4 aprile 2013

Lo stallo e la perdita di tempo

Non vorrei che il dibattito sulla perdita di tempo – per Renzi si sta perdendo tempo, per Napolitano no – si riveli, alla fine della fiera, una gran perdita di tempo. La sensazione a naso è che lo stallo politico di questi giorni (parola inflazionata e di cui mi approprio controvoglia) sia figlio del nostro essere italiani: un Paese di brava gente, certo, ma brava gente che ama adagiarsi. 
È un concetto che ho espresso già altre volte, in passato, e che ritengo essere foriero dei tanti “stalli” a cui assistiamo di volta in volta. La farò breve: se la situazione post voto è di “stallo”, è solo perché non siamo stati abituati negli ultimi anni a convivere in condizioni di assoluta parità (e la legge elettorale, in questo caso, c'entra poco per quanto vada cambiata che così com'è non aiuta). Ci sono tre forze di pari livello, più o meno, che non riescono a mettersi d'accordo perché ognuna non ci sta a fare da stampella all'altra e intendono spartirsi, consuetudinarie, la torta per conto proprio. 
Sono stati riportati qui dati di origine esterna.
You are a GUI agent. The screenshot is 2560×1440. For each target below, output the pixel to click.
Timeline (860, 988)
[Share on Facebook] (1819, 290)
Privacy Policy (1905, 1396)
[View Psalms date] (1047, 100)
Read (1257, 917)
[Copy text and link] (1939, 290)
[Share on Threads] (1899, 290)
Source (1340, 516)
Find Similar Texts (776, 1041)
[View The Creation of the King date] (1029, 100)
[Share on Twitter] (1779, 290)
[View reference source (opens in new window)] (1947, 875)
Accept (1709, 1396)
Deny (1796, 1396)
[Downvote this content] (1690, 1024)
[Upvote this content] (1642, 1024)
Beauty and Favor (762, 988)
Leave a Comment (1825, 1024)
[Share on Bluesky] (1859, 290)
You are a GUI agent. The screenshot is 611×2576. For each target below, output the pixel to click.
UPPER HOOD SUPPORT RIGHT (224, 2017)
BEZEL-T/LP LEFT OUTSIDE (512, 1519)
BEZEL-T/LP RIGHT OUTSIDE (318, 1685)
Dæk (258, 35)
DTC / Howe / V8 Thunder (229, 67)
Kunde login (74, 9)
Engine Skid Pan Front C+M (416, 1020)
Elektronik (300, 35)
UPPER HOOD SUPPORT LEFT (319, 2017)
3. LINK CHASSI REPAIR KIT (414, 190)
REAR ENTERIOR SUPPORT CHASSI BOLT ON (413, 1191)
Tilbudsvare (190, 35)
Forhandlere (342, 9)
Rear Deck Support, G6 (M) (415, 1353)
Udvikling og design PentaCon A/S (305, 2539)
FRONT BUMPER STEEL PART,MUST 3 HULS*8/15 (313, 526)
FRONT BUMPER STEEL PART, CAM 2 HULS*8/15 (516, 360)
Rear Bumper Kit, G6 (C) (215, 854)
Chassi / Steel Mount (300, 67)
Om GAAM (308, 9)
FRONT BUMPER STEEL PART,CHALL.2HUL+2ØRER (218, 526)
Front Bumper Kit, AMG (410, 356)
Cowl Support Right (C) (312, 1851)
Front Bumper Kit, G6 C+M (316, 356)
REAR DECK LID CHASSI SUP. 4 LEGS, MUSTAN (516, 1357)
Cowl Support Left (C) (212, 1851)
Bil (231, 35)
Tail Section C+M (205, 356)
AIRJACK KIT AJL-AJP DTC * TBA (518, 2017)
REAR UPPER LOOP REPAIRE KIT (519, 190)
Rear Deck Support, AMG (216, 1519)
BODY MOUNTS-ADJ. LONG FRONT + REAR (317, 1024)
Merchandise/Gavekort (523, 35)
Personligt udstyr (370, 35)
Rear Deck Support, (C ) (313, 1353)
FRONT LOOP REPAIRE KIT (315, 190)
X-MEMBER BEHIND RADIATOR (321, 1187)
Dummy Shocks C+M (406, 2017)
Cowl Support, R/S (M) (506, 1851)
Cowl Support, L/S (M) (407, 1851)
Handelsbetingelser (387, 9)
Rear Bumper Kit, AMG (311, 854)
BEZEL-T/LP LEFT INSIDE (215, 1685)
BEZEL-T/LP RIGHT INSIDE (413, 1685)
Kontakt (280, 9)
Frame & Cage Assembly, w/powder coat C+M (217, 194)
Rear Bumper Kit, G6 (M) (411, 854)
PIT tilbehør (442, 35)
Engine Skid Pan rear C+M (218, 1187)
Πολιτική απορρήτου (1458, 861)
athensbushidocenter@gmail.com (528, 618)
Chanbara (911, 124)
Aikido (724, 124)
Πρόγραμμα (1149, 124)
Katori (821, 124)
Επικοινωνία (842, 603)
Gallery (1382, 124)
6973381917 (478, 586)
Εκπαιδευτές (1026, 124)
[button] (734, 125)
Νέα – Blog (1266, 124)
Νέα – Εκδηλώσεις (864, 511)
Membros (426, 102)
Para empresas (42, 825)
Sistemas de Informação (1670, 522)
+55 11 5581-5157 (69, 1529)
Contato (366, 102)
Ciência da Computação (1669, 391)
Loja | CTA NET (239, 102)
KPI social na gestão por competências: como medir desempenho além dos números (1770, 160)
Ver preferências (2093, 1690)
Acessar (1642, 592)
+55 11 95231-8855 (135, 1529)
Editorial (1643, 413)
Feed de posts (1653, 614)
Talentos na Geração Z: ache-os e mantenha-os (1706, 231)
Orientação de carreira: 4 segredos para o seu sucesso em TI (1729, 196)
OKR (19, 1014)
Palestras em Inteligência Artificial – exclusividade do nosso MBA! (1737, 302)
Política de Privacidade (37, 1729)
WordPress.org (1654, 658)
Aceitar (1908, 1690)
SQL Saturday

Diverse esperienze europee, alcune molto recenti, dovrebbero insegnare che i tempi per cambiare gli schemi sono maturi e che, soprattutto in questo senso, non c'è più tempo da perdere. Non si capisce perché, ad esempio, l'architettura del nostro Paese non si possa cambiare dato che negli anni l'interpretazione del dettato costituzionale sia avvenuta un po' a piacimento dei singoli. Non si può, perché la nostra “è la Costituzione più bella del mondo”. Quest'ultima è la più classica delle etichette che ci hanno fatto adagiare sugli allori in quanto italiani, per cui non siamo disposti a spostare una virgola che sia una. E ci va bene fintanto che non arriva lo “stallo”, che però non sappiamo affrontare. E la risposta non può essere “torniamo subito al voto”: è come dare dei coglioni agli elettori che si sono espressi soltanto un mese fa (e magari un po' coglioni lo siamo, ma non sono “loro” a dovercelo dire). A stretto giro di posta, qui sta il punto, al massimo può verificarsi uno spostamento di equilibri, ma lo stallo attuale non sarebbe scongiurato del tutto. Va trovata una soluzione che non sia mero scouting di grillini e che esuli dal solito assioma con-Berlusconi-mai, dopo che per anni si sono fatte cose in sua compagnia. Ormai fa quasi ridere.